A brief digression: I come from a very pragmatic immigrant family, but the schools I grew up in, the teachers I had, the media of the world around me, and even this one famous guy who spoke at my graduation were so passionate when they said: “you’ve got to find what you love” that for most of my life, I’ve wondered if there’s any truth in it. The full quote from that graduation is something like:

“You’ve got to find what you love. And that is as true for your work as it is for your lovers. Your work is going to fill a large part of your life, and the only way to be truly satisfied is to do what you believe is great work. And the only way to do great work is to love what you do. If you haven’t found it yet, keep looking. Don’t settle. As with all matters of the heart, you’ll know when you find it. And, like any great relationship, it just gets better and better as the years roll on. So keep looking until you find it. Don’t settle.”

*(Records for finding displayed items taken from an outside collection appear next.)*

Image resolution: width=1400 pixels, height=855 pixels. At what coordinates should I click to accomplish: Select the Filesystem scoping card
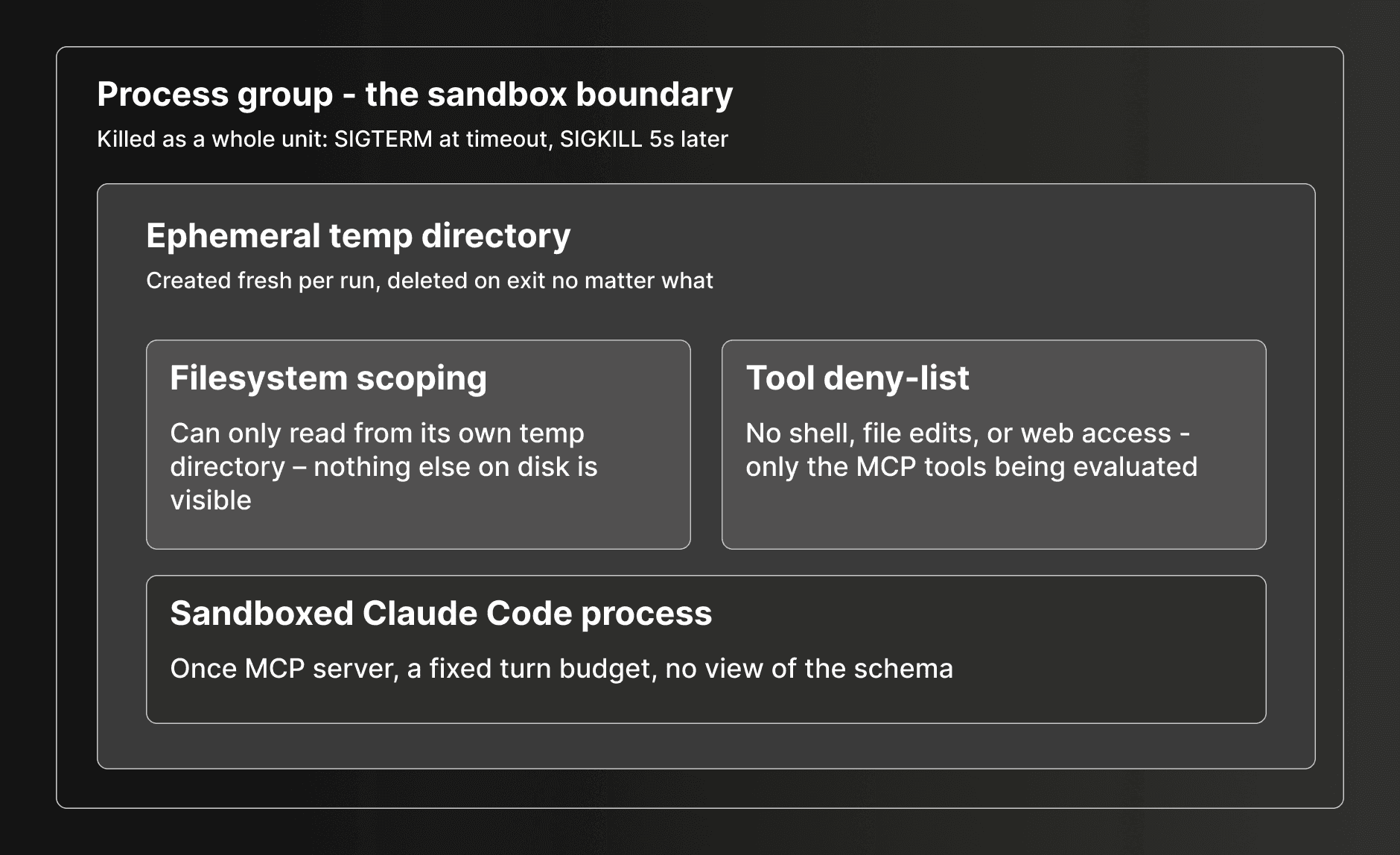click(419, 445)
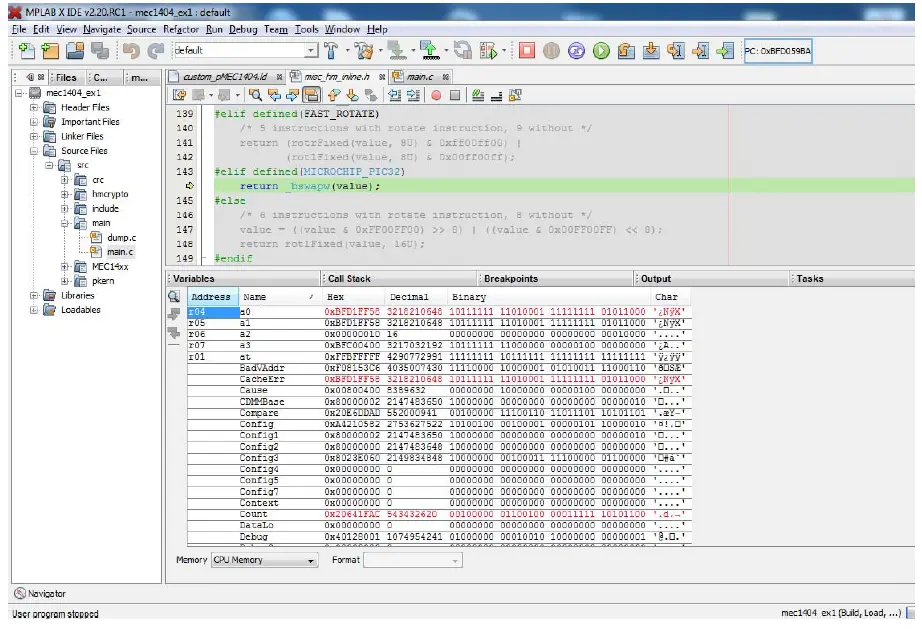Select dump.c in the project tree
Viewport: 922px width, 629px height.
[120, 237]
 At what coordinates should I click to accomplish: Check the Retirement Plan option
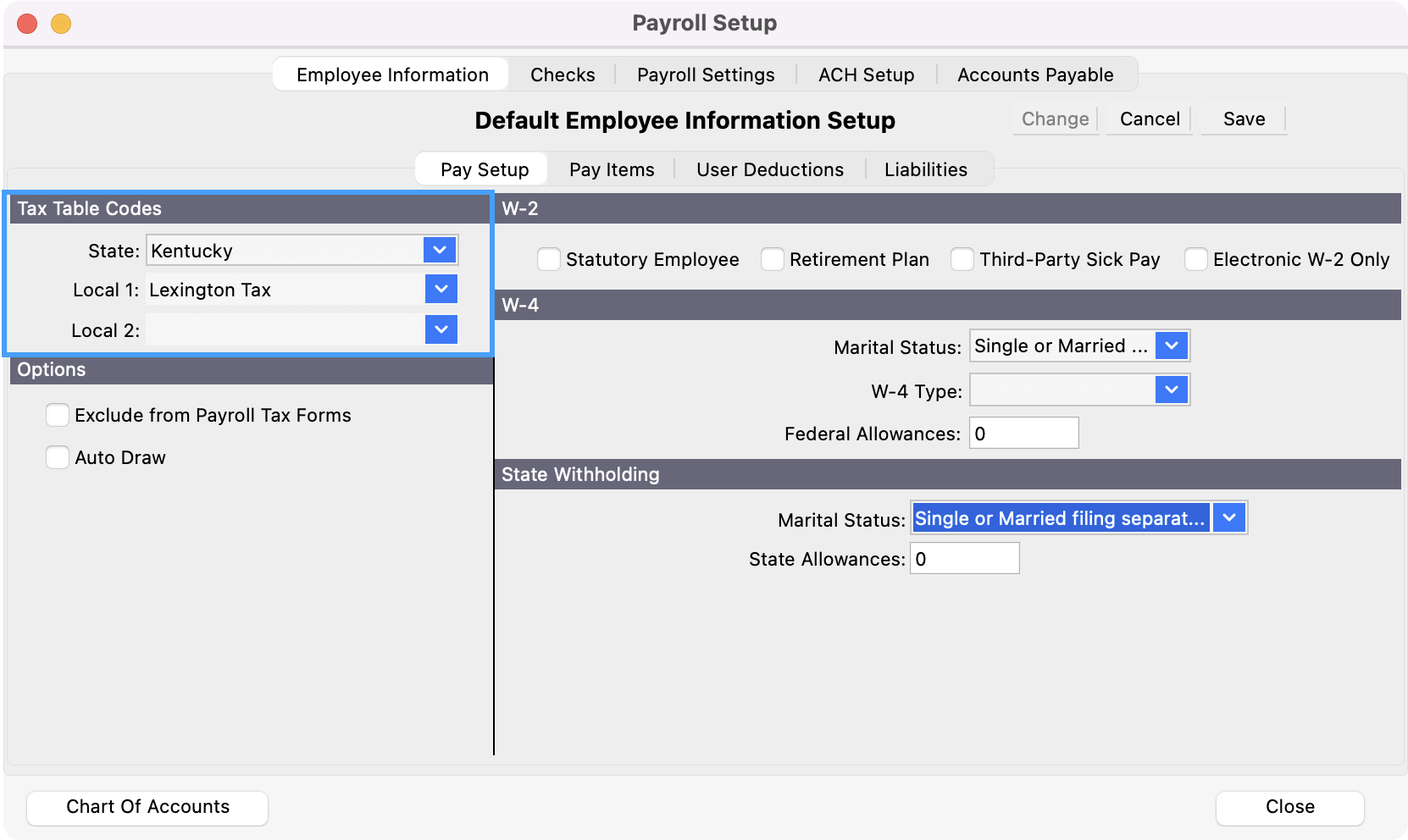pos(773,259)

That quote stuck with me, not just because it was great, but because back when I first heard it, it made me so angry. At that point in my life, I had made the pragmatic decision thousands of times already, and was proud of my plan to make it consistently for another eighty years. Who was Steve Jobs, one of the most successful people in the world, to chide me for settling? Human beings exist in webs of dependency and obligation; it seemed to me, that to do only the things that move the soul seems a luxury of self-indulgence. I wondered: is passion for your work really a guarantee or necessity for success, when sometimes, any sort of work at all seems like an incredible blessing? Do we only hear this platitude from the most powerful and successful people on earth, because silence is all you hear from everyone who has failed?

Anyway, if you wonder these things, or if you fantasize about making a game or are making one already, or if you’re me from the past, or if you’re wondering if someday soon it will be you behind a mic, talking about the project that sits at the center of your heart–If this is you, then I hope it won’t make you as angry as Steve Jobs made me, if I share this one last chunk of hard, game-development learning, derived from a sample size of one: which is that though each person must weigh when in their life it is feasible and responsible to take a risk like dropping everything to make a game with a group of people who have never done so before, that yes, it is in fact, at least survivable. I hope it is not too hard to hear that yes, you might not succeed to the degree that you wished; you will probably not, become the next Steve Jobs or build the next Minecraft, but again yes, it is possible to have doubts, to do what you love anyway, and to look back on your work and be proud, no matter what everyone else might think. But finally, and perhaps most importantly, the takeaway I think gets the least press on this subject is that over the last five years, all of you have proven to me that people who pursue what they love naturally draw together others who love those things as much as they do, and therefore, may discover along the way, as I did, the best of friends, the best of people, and maybe even the best of themselves.

I had this opportunity because of all of you; Stonehearth exists because of all of you, and I will be forever grateful. In a world full of media, thank you for your time. The internet is very small, and the world of games even smaller. I look forward to meeting again when we all have more to say to each other, and if that is too far from now, you can find me here in the comments, or on discourse.stonehearth.net. Team Stonehearth will post the 1.0 announcement for the game very soon, and will also have one last, all-day stream on Thursday, July 26th, that starts at 9:00am PST. There will also be a 1.1 release in December, with bug fixes, performance improvements, a modding guide, and probably a few more other little treats. See you there, and if not, certainly again someday.